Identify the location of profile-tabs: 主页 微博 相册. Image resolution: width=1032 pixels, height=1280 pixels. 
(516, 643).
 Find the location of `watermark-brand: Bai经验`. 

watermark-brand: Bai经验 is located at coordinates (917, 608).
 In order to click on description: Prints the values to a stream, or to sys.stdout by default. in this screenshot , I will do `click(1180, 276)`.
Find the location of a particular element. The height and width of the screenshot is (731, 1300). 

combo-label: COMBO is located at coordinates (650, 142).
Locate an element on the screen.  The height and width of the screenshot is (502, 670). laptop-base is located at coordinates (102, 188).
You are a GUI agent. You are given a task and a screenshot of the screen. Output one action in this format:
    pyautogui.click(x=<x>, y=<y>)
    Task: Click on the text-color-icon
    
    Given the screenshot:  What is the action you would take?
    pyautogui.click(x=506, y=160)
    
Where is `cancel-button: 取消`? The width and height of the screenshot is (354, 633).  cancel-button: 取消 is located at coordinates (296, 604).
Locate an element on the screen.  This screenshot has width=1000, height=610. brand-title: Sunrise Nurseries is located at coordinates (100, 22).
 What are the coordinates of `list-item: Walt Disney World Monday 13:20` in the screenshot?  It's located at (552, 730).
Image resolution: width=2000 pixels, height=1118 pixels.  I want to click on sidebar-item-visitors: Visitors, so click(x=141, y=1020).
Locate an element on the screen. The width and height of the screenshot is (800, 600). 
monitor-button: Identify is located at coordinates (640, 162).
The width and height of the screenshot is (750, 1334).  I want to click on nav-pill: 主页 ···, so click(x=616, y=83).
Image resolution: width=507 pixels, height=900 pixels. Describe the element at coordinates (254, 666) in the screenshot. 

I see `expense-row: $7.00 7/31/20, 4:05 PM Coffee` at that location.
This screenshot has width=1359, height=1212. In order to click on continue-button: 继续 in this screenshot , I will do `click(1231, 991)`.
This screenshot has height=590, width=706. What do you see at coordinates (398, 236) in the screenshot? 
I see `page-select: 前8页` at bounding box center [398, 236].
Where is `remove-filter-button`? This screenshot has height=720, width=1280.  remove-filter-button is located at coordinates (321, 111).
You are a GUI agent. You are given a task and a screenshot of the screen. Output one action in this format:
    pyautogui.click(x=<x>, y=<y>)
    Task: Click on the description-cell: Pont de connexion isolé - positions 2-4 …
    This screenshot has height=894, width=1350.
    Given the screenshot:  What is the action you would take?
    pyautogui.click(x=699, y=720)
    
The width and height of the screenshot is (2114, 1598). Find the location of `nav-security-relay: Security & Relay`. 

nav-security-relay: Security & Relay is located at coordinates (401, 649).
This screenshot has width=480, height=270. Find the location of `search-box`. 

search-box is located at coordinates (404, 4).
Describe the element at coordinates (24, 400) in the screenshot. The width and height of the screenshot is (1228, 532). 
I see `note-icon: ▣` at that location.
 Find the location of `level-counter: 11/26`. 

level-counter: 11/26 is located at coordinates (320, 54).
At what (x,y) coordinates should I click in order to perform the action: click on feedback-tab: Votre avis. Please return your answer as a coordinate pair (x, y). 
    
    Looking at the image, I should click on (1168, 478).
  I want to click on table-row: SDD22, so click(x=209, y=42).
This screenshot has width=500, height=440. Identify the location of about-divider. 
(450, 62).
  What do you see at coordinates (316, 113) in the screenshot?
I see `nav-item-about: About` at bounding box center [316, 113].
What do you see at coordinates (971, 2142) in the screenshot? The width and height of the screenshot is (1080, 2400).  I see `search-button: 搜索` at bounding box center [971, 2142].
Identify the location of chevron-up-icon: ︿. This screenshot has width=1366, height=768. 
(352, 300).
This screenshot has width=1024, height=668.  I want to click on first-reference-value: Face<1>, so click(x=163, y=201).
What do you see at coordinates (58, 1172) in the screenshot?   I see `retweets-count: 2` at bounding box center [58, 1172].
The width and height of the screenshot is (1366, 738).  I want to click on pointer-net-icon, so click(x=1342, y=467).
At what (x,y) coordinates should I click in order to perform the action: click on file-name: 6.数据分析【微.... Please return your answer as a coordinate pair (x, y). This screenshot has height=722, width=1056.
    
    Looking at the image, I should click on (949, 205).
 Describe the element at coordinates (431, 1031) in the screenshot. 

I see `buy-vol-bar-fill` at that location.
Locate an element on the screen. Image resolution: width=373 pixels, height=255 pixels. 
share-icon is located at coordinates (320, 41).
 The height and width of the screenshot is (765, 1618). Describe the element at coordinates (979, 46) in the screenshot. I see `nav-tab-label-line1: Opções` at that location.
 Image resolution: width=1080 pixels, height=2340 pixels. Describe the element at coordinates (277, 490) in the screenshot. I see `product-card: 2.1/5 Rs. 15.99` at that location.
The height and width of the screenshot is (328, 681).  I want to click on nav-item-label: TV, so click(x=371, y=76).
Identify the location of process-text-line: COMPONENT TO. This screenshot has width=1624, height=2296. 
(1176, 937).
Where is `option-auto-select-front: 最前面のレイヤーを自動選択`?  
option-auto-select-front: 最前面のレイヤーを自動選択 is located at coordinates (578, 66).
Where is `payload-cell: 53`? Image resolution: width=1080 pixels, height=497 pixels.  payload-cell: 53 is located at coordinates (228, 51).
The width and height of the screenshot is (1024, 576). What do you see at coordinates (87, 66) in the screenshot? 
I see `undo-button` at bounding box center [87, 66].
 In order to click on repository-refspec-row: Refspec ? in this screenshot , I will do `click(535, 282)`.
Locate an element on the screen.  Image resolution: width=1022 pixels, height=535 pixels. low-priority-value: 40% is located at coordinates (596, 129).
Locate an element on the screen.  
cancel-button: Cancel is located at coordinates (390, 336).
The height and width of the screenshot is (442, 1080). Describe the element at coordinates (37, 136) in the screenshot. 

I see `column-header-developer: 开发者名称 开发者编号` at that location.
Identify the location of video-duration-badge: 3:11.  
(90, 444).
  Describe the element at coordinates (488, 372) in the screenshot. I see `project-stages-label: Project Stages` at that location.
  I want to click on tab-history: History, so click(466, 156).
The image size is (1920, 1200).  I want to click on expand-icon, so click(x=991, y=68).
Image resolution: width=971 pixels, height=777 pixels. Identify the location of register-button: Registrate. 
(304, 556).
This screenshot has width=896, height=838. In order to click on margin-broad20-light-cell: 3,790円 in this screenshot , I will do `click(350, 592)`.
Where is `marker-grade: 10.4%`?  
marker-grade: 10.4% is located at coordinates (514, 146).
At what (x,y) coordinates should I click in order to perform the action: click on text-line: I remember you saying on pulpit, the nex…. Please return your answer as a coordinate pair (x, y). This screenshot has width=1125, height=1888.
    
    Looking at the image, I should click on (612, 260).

::::

• _Work task_
In every one of the records above, put "Find the position of" in place of "Identify the location of" and keep everything else the same.

• _Task answer_
Find the position of profile-tabs: 主页 微博 相册. Image resolution: width=1032 pixels, height=1280 pixels. 
(516, 643).
 Find the location of `watermark-brand: Bai经验`. 

watermark-brand: Bai经验 is located at coordinates (917, 608).
 In order to click on description: Prints the values to a stream, or to sys.stdout by default. in this screenshot , I will do `click(1180, 276)`.
Find the location of a particular element. The height and width of the screenshot is (731, 1300). 

combo-label: COMBO is located at coordinates (650, 142).
Locate an element on the screen.  The height and width of the screenshot is (502, 670). laptop-base is located at coordinates (102, 188).
You are a GUI agent. You are given a task and a screenshot of the screen. Output one action in this format:
    pyautogui.click(x=<x>, y=<y>)
    Task: Click on the text-color-icon
    
    Given the screenshot:  What is the action you would take?
    pyautogui.click(x=506, y=160)
    
Where is `cancel-button: 取消`? The width and height of the screenshot is (354, 633).  cancel-button: 取消 is located at coordinates (296, 604).
Locate an element on the screen.  This screenshot has width=1000, height=610. brand-title: Sunrise Nurseries is located at coordinates (100, 22).
 What are the coordinates of `list-item: Walt Disney World Monday 13:20` in the screenshot?  It's located at (552, 730).
Image resolution: width=2000 pixels, height=1118 pixels.  I want to click on sidebar-item-visitors: Visitors, so click(x=141, y=1020).
Locate an element on the screen. The width and height of the screenshot is (800, 600). 
monitor-button: Identify is located at coordinates (640, 162).
The width and height of the screenshot is (750, 1334).  I want to click on nav-pill: 主页 ···, so click(x=616, y=83).
Image resolution: width=507 pixels, height=900 pixels. Describe the element at coordinates (254, 666) in the screenshot. 

I see `expense-row: $7.00 7/31/20, 4:05 PM Coffee` at that location.
This screenshot has width=1359, height=1212. In order to click on continue-button: 继续 in this screenshot , I will do `click(1231, 991)`.
This screenshot has height=590, width=706. What do you see at coordinates (398, 236) in the screenshot? 
I see `page-select: 前8页` at bounding box center [398, 236].
Where is `remove-filter-button`? This screenshot has height=720, width=1280.  remove-filter-button is located at coordinates (321, 111).
You are a GUI agent. You are given a task and a screenshot of the screen. Output one action in this format:
    pyautogui.click(x=<x>, y=<y>)
    Task: Click on the description-cell: Pont de connexion isolé - positions 2-4 …
    This screenshot has height=894, width=1350.
    Given the screenshot:  What is the action you would take?
    pyautogui.click(x=699, y=720)
    
The width and height of the screenshot is (2114, 1598). Find the location of `nav-security-relay: Security & Relay`. 

nav-security-relay: Security & Relay is located at coordinates (401, 649).
This screenshot has width=480, height=270. Find the location of `search-box`. 

search-box is located at coordinates (404, 4).
Describe the element at coordinates (24, 400) in the screenshot. The width and height of the screenshot is (1228, 532). 
I see `note-icon: ▣` at that location.
 Find the location of `level-counter: 11/26`. 

level-counter: 11/26 is located at coordinates (320, 54).
At what (x,y) coordinates should I click in order to perform the action: click on feedback-tab: Votre avis. Please return your answer as a coordinate pair (x, y). 
    
    Looking at the image, I should click on (1168, 478).
  I want to click on table-row: SDD22, so click(x=209, y=42).
This screenshot has width=500, height=440. Find the position of about-divider. 
(450, 62).
  What do you see at coordinates (316, 113) in the screenshot?
I see `nav-item-about: About` at bounding box center [316, 113].
What do you see at coordinates (971, 2142) in the screenshot? The width and height of the screenshot is (1080, 2400).  I see `search-button: 搜索` at bounding box center [971, 2142].
Find the position of chevron-up-icon: ︿. This screenshot has width=1366, height=768. 
(352, 300).
This screenshot has width=1024, height=668.  I want to click on first-reference-value: Face<1>, so click(x=163, y=201).
What do you see at coordinates (58, 1172) in the screenshot?   I see `retweets-count: 2` at bounding box center [58, 1172].
The width and height of the screenshot is (1366, 738).  I want to click on pointer-net-icon, so click(x=1342, y=467).
At what (x,y) coordinates should I click in order to perform the action: click on file-name: 6.数据分析【微.... Please return your answer as a coordinate pair (x, y). This screenshot has height=722, width=1056.
    
    Looking at the image, I should click on (949, 205).
 Describe the element at coordinates (431, 1031) in the screenshot. 

I see `buy-vol-bar-fill` at that location.
Locate an element on the screen. Image resolution: width=373 pixels, height=255 pixels. 
share-icon is located at coordinates (320, 41).
 The height and width of the screenshot is (765, 1618). Describe the element at coordinates (979, 46) in the screenshot. I see `nav-tab-label-line1: Opções` at that location.
 Image resolution: width=1080 pixels, height=2340 pixels. Describe the element at coordinates (277, 490) in the screenshot. I see `product-card: 2.1/5 Rs. 15.99` at that location.
The height and width of the screenshot is (328, 681).  I want to click on nav-item-label: TV, so click(x=371, y=76).
Find the position of process-text-line: COMPONENT TO. This screenshot has width=1624, height=2296. 
(1176, 937).
Where is `option-auto-select-front: 最前面のレイヤーを自動選択`?  
option-auto-select-front: 最前面のレイヤーを自動選択 is located at coordinates (578, 66).
Where is `payload-cell: 53`? Image resolution: width=1080 pixels, height=497 pixels.  payload-cell: 53 is located at coordinates (228, 51).
The width and height of the screenshot is (1024, 576). What do you see at coordinates (87, 66) in the screenshot? 
I see `undo-button` at bounding box center [87, 66].
 In order to click on repository-refspec-row: Refspec ? in this screenshot , I will do `click(535, 282)`.
Locate an element on the screen.  Image resolution: width=1022 pixels, height=535 pixels. low-priority-value: 40% is located at coordinates (596, 129).
Locate an element on the screen.  
cancel-button: Cancel is located at coordinates (390, 336).
The height and width of the screenshot is (442, 1080). Describe the element at coordinates (37, 136) in the screenshot. 

I see `column-header-developer: 开发者名称 开发者编号` at that location.
Find the position of video-duration-badge: 3:11.  
(90, 444).
  Describe the element at coordinates (488, 372) in the screenshot. I see `project-stages-label: Project Stages` at that location.
  I want to click on tab-history: History, so click(466, 156).
The image size is (1920, 1200).  I want to click on expand-icon, so click(x=991, y=68).
Image resolution: width=971 pixels, height=777 pixels. Find the position of register-button: Registrate. 
(304, 556).
This screenshot has width=896, height=838. In order to click on margin-broad20-light-cell: 3,790円 in this screenshot , I will do `click(350, 592)`.
Where is `marker-grade: 10.4%`?  
marker-grade: 10.4% is located at coordinates (514, 146).
At what (x,y) coordinates should I click in order to perform the action: click on text-line: I remember you saying on pulpit, the nex…. Please return your answer as a coordinate pair (x, y). This screenshot has width=1125, height=1888.
    
    Looking at the image, I should click on (612, 260).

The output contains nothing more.